CPU inference, running AI models on a processor rather than a graphics card, is not only possible, it is practical for a wide range of real tasks. The assumption that AI requires a GPU is a training-time concern that does not fully carry over to inference.
Why CPUs Can Work for AI Inference
The reason GPUs dominate AI is parallelism; they can perform thousands of operations simultaneously, which is essential during training when gradients need to be calculated across billions of parameters at once. Inference is a different workload. You are not training, you are running a forward pass through a fixed model, one token at a time.
That workload is memory-bound, not compute-bound. The bottleneck is not how fast your processor can calculate; modern CPUs handle that comfortably. It is how quickly data can move from RAM to the processor. A 7B model at 4-bit quantization sits at around 3.5GB in RAM. Every token generated requires streaming those weights through the CPU. You are always waiting on memory, not computation.
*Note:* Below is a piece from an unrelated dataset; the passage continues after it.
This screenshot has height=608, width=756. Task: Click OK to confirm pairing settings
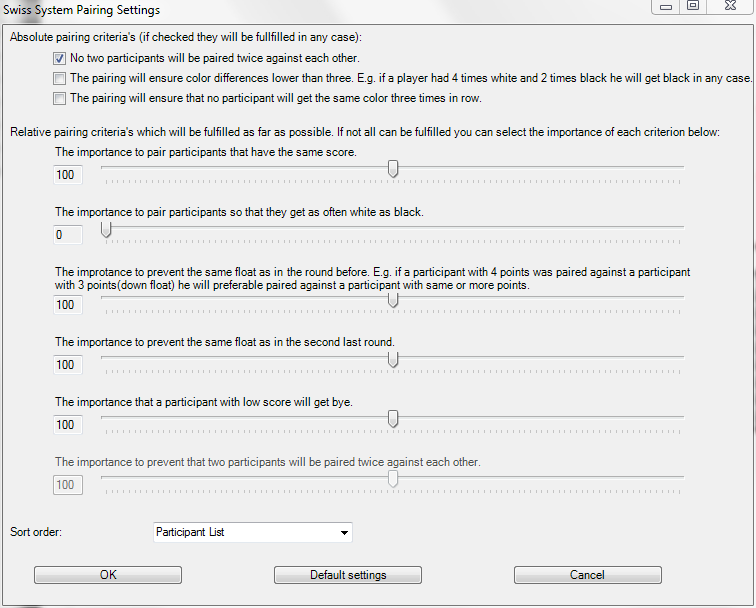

CPUs and GPUs face the same constraint here; the gap is narrower than it appears.
What You Can Realistically Run
Performance depends on model size, quantization level, and how many CPU cores and how much RAM you have. The table below reflects what a modern 16 to 24-core machine delivers at Q4 quantization.
| Model Size | RAM Needed | Performance | Best For |
|---|---|---|---|
| 1B–3B | 4–8GB | 70–125 tokens/sec | Chat, summarisation, quick tasks |
| 4B–8B | 8–16GB | 40–60 tokens/sec | Reasoning, instruction following |
| 12B–15B | 16–32GB | 23–25 tokens/sec | Complex tasks, longer context |
| 70B+ | 35GB+ | 5–10 tokens/sec | Feasible but slow for interactive use |
The sweet spot is models under 8B parameters. At 40 to 60 tokens per second, output arrives faster than most people read. For interactive use, chat, coding assistance, and document summarisation that is entirely usable. Larger models become more practical for batch processing or async tasks where latency is less critical.
The Software That Makes It Work
CPU inference was impractical until recently, not because of hardware limitations but because frameworks treated CPU support as an afterthought. That has changed.
llama.cpp is where CPU inference became mainstream. A C++ implementation optimised for memory efficiency, it introduced the GGUF model format that is now the standard for quantized local models. It runs on any hardware, requires no GPU, and is what tools like Ollama are built on top of.
Ollama wraps llama.cpp in a simple interface, one command to pull a model, one command to run it. The easiest starting point for anyone who wants CPU inference without configuration overhead.
Where CPUs Fall Short
CPU inference has real limits worth being clear about. Training and fine-tuning remain GPU territory; the backward pass and gradient updates during training benefit from GPU parallelism in ways that inference does not, and CPUs are orders of magnitude slower for that workload.
High-concurrency production serving is also a GPU strength. If you need to handle hundreds of simultaneous queries with sub-100ms latency, a GPU cluster is the right tool. CPUs handle moderate traffic well, but do not scale the same way under load.
Image generation, video, and audio synthesis are GPU-native workloads. CPU implementations exist but are slow enough to be impractical for most use cases.
The Bottom Line
For inference on models up to around 8B parameters, a modern CPU with sufficient RAM is a legitimate option, not a compromise you tolerate, but a deliberate choice that costs less, runs privately on hardware you already own, and works without any GPU at all. The software has caught up to make it practical, and quantization has made the models small enough to fit. The use cases where a GPU is genuinely necessary are real, but they are narrower than the conventional wisdom suggests.